Timothée Parrique : La comptabilité constitue le logiciel de fonctionnement des entreprises. Les indicateurs qu’elle utilise permettent aux entreprises de définir leur relation avec leur environnement, dont la nature. Aujourd’hui, cette nature est invisible dans la comptabilité traditionnelle et donc il ne faut pas s’étonner que de temps en temps, des entreprises détruisent des écosystèmes. Les entreprises qui ne font que compter les euros sont des éléphants aveugles qui écrasent des choses d’une valeur inestimable sans pouvoir même les voir. Raser une forêt riche en biodiversité et en services écosystémiques pour vendre du papier ou construire un centre commercial constitue de la « croissance » au sens de la comptabilité nationale, un chiffre d’affaires sur les tableaux Excel d’une entreprise, mais c’est en réalité une croissance anti-économique, une activité contre-productive qui génère plus de coûts que de bénéfices.
The Good : Etes-vous optimiste concernant la capacité des organisations publiques et privées à travailler ensemble pour l’intérêt général ?
Timothée Parrique : Pessimisme de la raison, optimisme de la volonté, comme disait Antoni Gramsci. Aujourd’hui, il faut s’inquiéter. Nous faisons face à une crise sans précédent dont la résolution est déjà une question de vie ou de mort pour une partie de l’humanité, les plus pauvres qui se retrouvent en première ligne de l’effondrement écologique. Il faut se projeter dans le pire pour pouvoir l’éviter. Mais il faut aussi garder en tête que toutes les règles de nos sociétés et de leurs économies sont des constructions sociales – un peu comme un grand jeu de Monopoly géant. Tout ce qui a été socialement construit peut-être socialement déconstruit – il ne faut donc jamais tomber dans l’impossibilisme social. Les véritables contraintes sont écologiques.
The Good : Vous écrivez : « Nous n’avons pas besoin d’économistes dociles qui agissent en gentils plombiers du capitalisme, mais d’architectes d’économies alternatives. Fini les réparations, en avant la conception. » Comment doivent réagir les organisations ?
Timothée Parrique : Quelle soit publique ou privée, une organisation qui cherche à constamment accumuler de l’argent finira tôt ou tard par dégradé des communautés ou des écosystèmes. Nous avons besoin de sortir du noir et blanc du capitalisme versus communisme, privé versus public. Le problème, c’est l’idéologie de la croissance et son productivisme destructeur.
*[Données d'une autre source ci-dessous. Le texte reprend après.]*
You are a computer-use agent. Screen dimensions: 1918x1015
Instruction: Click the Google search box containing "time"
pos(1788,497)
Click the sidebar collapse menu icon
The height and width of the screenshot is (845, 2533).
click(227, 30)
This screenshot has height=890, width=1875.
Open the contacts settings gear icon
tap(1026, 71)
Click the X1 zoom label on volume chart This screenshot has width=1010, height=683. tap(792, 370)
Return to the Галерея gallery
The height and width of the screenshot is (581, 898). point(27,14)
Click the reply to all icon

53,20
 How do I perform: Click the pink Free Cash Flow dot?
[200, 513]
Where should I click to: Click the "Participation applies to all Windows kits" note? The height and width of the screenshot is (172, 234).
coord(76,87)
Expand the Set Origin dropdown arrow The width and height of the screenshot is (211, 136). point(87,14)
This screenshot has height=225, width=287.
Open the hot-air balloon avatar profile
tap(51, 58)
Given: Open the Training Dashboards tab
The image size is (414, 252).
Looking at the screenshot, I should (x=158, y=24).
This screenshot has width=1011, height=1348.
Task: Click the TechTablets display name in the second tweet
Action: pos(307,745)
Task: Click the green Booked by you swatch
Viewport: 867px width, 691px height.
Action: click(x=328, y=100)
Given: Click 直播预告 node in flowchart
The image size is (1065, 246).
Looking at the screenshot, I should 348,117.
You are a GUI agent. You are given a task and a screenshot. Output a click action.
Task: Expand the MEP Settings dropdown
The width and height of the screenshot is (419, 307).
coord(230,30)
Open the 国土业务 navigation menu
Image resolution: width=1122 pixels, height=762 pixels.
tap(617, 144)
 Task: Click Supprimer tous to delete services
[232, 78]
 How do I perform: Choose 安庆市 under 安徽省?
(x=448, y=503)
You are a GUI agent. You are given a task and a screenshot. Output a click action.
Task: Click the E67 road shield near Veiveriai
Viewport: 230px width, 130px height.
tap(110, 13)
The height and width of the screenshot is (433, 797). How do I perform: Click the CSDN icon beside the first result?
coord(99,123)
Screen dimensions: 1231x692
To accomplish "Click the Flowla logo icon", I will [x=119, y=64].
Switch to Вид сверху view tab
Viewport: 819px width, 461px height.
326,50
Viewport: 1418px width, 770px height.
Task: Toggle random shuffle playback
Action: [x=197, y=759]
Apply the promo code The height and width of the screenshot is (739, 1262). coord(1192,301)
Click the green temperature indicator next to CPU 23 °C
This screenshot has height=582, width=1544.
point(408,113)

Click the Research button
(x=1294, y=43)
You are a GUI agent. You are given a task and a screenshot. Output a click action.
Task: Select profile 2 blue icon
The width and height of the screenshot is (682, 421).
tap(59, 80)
Du côté des concepts, les modèles abondent : l’économie participaliste, l’économie du bien-être, l’économie du donut, l’économie du bien commun, l’économie permacirculaire, la démocratie économique, le socialisme participatif et l’écosocialisme. Le chantier est vaste mais les idées ne manquent pas : une économie convivialiste faite de communes frugales de permaentreprises contributives, et de sociétés relationnelles, animée par un hédonisme alternatif et une poursuite de la résonance, une économie de la low tech avec une culture du travailler moins pour vivre mieux organisée en biorégions misarchiques et en cercles sociocrates selon le modèle du municipalisme libertaire. Il y en a beaucoup d’autres. Chacun de ces concepts est un morceau du puzzle pour nous permettre d’inventer l’économie de demain. Il ne reste plus qu’à les tisser ensemble pour qu’ils fassent système.